When descending a steep, off-road slope, the Renegade Trailhawk’s standard Hill-descent Control allows you to creep down safely. The CX-5 doesn’t offer Hill-descent Control.
Compared to metal, the Renegade’s plastic fuel tank can withstand harder, more intrusive impacts without leaking; this decreases the possibility of fire. The Mazda CX-5 has a metal gas tank.

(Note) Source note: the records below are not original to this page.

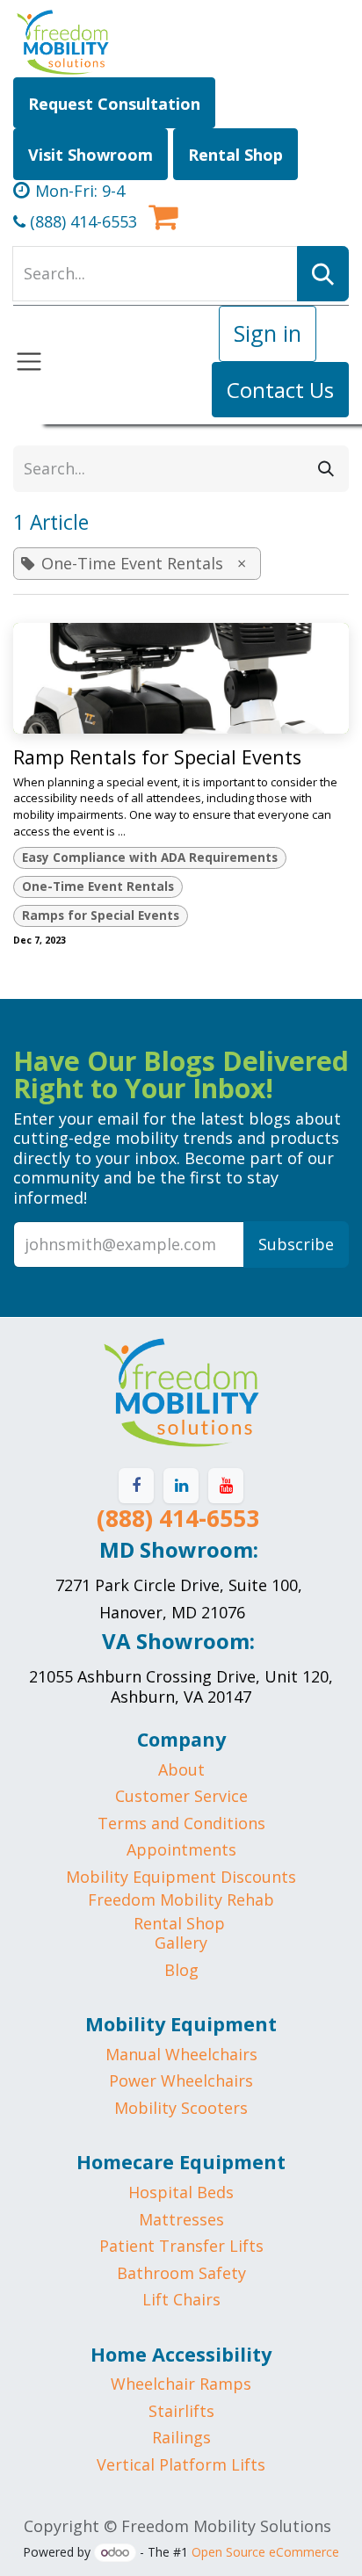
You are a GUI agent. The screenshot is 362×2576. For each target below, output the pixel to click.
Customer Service (181, 1795)
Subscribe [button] (296, 1244)
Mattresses (181, 2219)
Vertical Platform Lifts (181, 2464)
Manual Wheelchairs (181, 2054)
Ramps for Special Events (100, 915)
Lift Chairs (181, 2299)
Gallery (181, 1942)
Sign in (267, 333)
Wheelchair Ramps (181, 2383)
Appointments (181, 1849)
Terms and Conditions (181, 1823)
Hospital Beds (181, 2192)
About (181, 1769)
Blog (181, 1969)
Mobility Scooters (181, 2107)
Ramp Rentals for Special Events (157, 757)
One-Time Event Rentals (98, 886)
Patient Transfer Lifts (181, 2245)
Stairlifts (181, 2410)
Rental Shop (179, 1923)
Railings (181, 2437)
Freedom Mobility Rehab (181, 1899)
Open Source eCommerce (265, 2551)
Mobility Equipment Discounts (181, 1876)
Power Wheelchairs (181, 2080)
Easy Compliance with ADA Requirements (150, 857)
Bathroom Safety (181, 2272)
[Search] (326, 468)
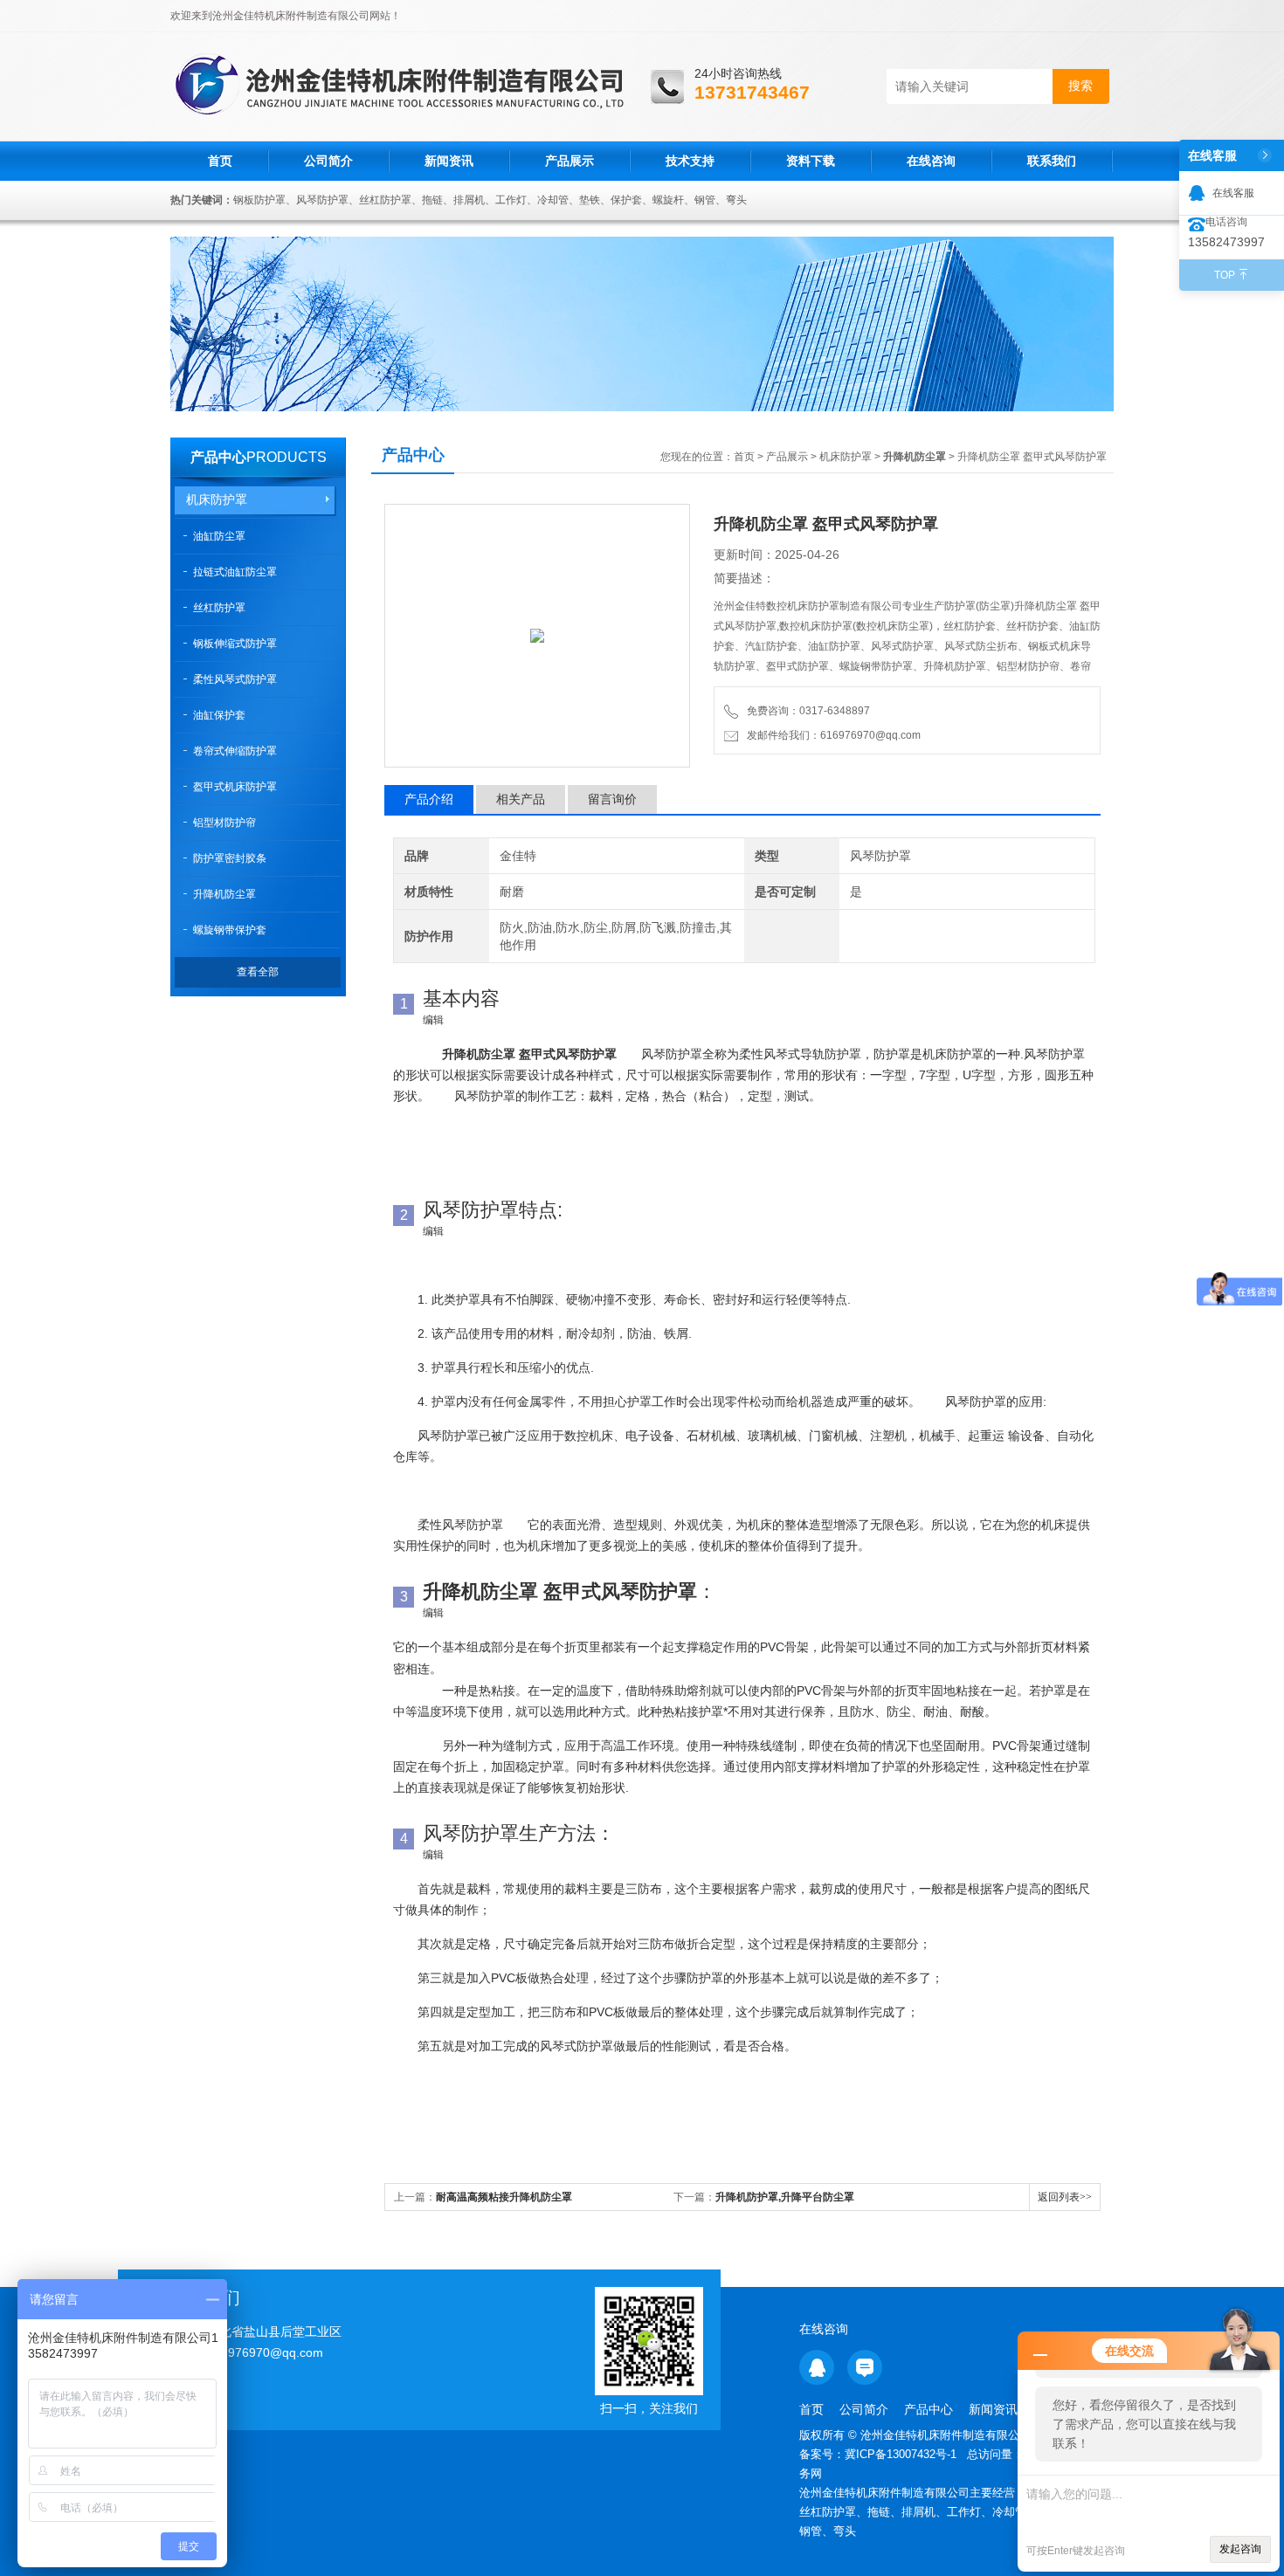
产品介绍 (428, 799)
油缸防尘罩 (219, 536)
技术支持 (690, 161)
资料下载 (810, 161)
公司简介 (328, 161)
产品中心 (218, 457)
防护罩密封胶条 (229, 858)
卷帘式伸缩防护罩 (235, 751)
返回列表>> (1065, 2197)
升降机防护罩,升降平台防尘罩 (784, 2197)
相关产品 (520, 799)
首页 (220, 161)
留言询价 (612, 799)
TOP (1224, 275)
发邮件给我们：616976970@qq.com (831, 735)
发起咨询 (1240, 2549)
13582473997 (1226, 242)
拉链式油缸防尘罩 (235, 572)
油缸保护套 (219, 715)
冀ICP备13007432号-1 (902, 2454)
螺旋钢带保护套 (229, 930)
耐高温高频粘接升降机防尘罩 (504, 2197)
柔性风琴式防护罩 (235, 679)
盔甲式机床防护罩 (235, 787)
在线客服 (1233, 193)
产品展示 (569, 161)
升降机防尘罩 (224, 894)
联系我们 (1051, 161)
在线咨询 (931, 161)
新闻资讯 (449, 161)
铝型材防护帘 (224, 822)
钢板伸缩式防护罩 (235, 643)
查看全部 (258, 972)
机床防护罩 (216, 499)
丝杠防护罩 (219, 608)
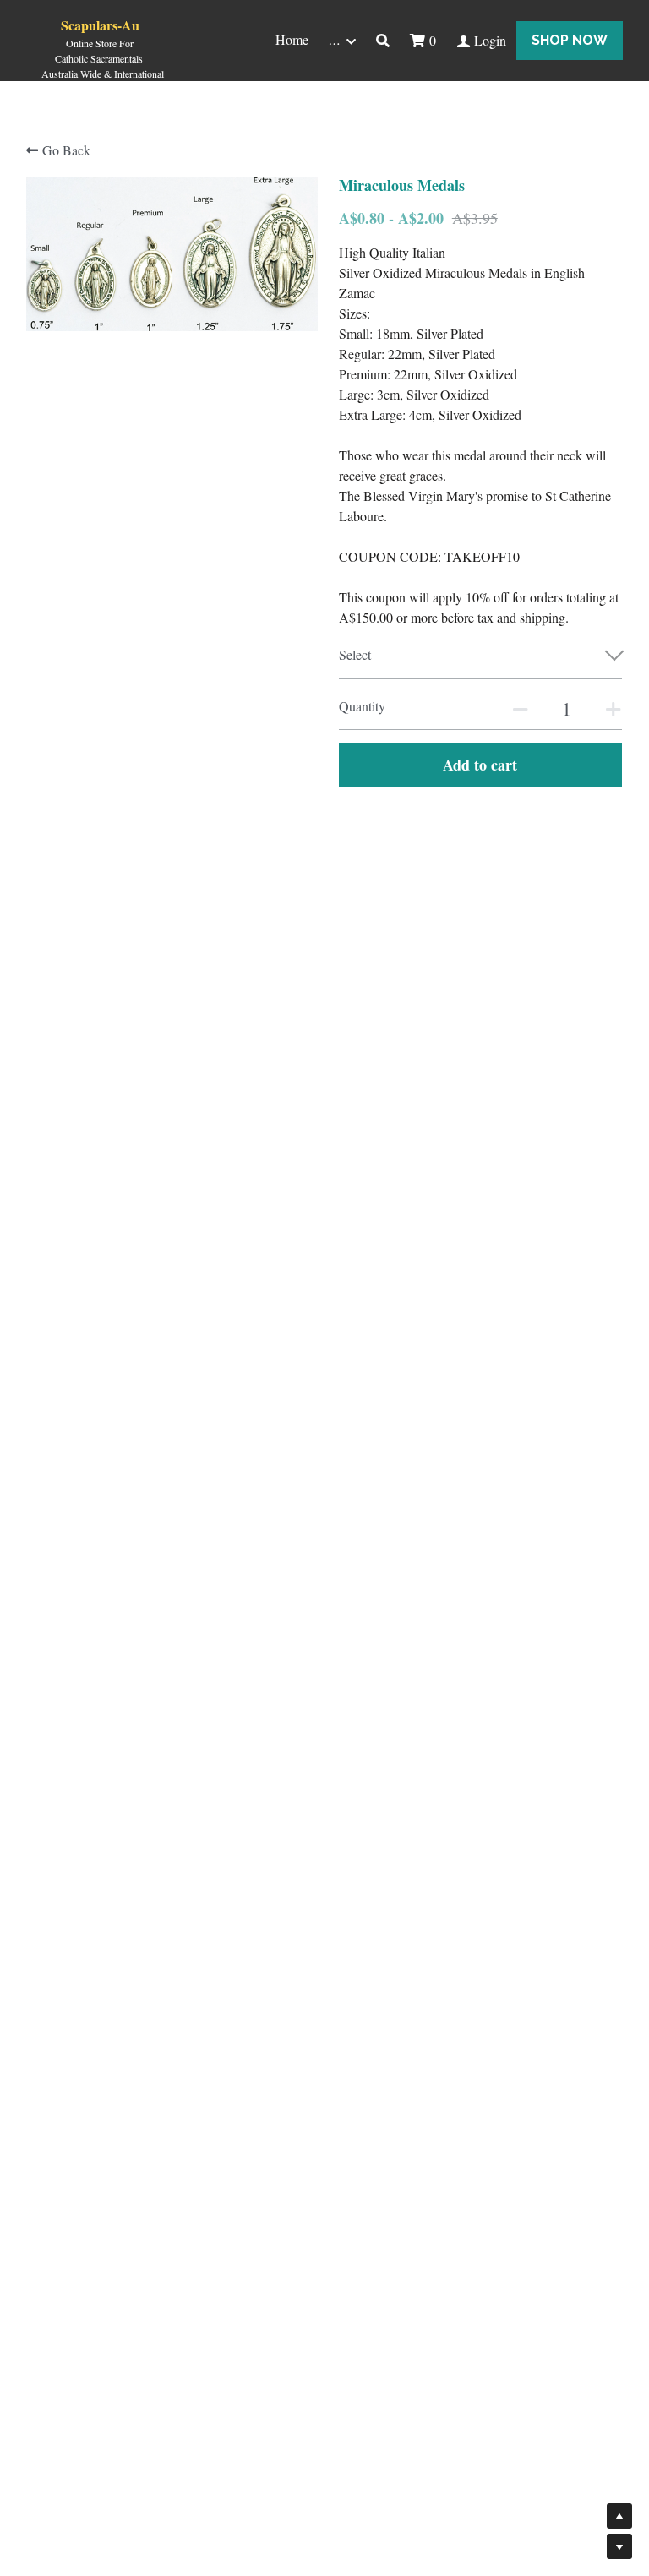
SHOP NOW (570, 40)
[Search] (383, 40)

Both the Renegade and the CX-5 have standard driver and passenger frontal airbags, front side-impact airbags, side-impact head airbags, front seatbelt pretensioners, height adjustable front shoulder belts, four-wheel antilock brakes, all wheel drive, traction control, electronic stability systems to prevent skidding, lane departure warning systems, blind spot warning systems, rearview cameras, rear cross-path warning, available crash mitigating brakes, daytime running lights and rear parking sensors.
The National Highway Traffic Safety Administration does side impact tests on new vehicles. In this test, which crashes the vehicle into a post at 20 MPH, results indicate that the Jeep Renegade is safer than the Mazda CX-5:
|
Renegade |
CX-5 |
|
Into Pole |
|
STARS |
5 Stars |
5 Stars |
HIC |
314 |
449 |
New test not comparable to pre-2011 test results. More stars = Better. Lower test results = Better.